La violoniste Anna Urpina place douze compositrices sous le signe des Muses
Le Chant des Muses. Œuvres d’Isabella Leonarda (1620-1704), Francesca Caccini (1587-c.1641), Mademoiselle Duval (c.1718-c. 1775), Gracia Baptista (16e siècle), Zulema de la Cruz Castillejo (°1958), Elisabeth Jacquet de La Guerre (1665-1729), Maddalena Casulana (c.1554-c.1590), Helena Cánovas Parés (°1994), Anne Madeleine Guédon de Presles (c.1700-c.1754), Mademoiselle Buttier (18e siècle), Marietta Morosina Priuli (17e siècle) et Lady Mary Dering (1629-1704). Anna Urpina, violon baroque et moderne ; María Hinojosa, soprano ; Daniel Oyarzabal, clavecin et piano ; Nicola Brovelli, violoncelle baroque et moderne ; Nacho Laguna, théorbe et guitare baroque. 2024. Notice en anglais et en espagnol. 66’ 20’’. Eudora EUD-SACD-2502.
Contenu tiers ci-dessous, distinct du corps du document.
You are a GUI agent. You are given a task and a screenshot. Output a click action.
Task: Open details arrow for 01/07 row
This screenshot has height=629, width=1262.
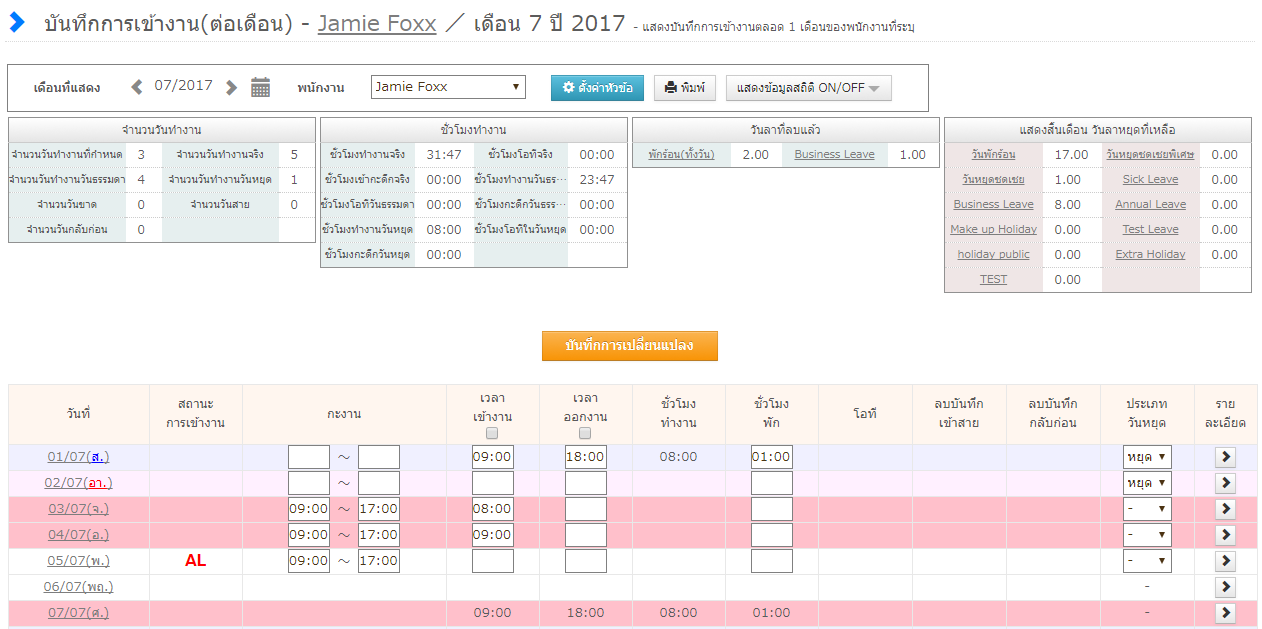pyautogui.click(x=1225, y=457)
Née à Vic, dans la province de Barcelone, en 1989, la violoniste catalane Anna Urpina a entamé ses études localement dès ses six ans, les a poursuivies au Wisconsin, avant de les compléter à Madrid, au Conservatoire de Bruxelles avec Shirly Laub, à Leipzig et à Amsterdam. Elle a aussi appris la musique ancienne à Barcelone et a terminé ses études en Italie auprès d’Enrico Onofri et Fabio Biondi. En 2022, Anna Urpina a publié chez IBS Classical un album intitulé « Baroque-Moderne » qui réunissait Biber, Webern, Castello, Turina, Corelli, Guix, Telemann et Arvo Pärt. Pour Eudora, voici un programme de pages oubliées de compositrices, plusieurs œuvres étant présentées en première gravure mondiale. Ici aussi, le baroque et le moderne se côtoient, avec prédominance de la première période.
Anna Urpina et ses complices nous entraînent dans l’Italie, la France, l’Espagne et l’Angleterre, du XVIe au XVIIIe siècles. La notice de María Del Ser précise que, vers la moitié du XIVe siècle, une centaine de femmes, mythiques ou réelles, étaient recensées par Boccace sous la forme de petites biographies. En 1528, Baldassare Castigliano, comte de Novilara, soulignait le fait que, dotées de grâce, de beauté et d’intelligence, les femmes possédaient le même niveau que les hommes en termes de bagage littéraire, d’éducation à la danse et à la musique, et d’art de la conversation ! La philosophie du XVIIIe siècle allait leur ouvrir un vaste monde de possibilités artistiques. On mesure mieux ainsi les mérites des créatrices, qui ont réussi à se faire reconnaître ou à s’imposer.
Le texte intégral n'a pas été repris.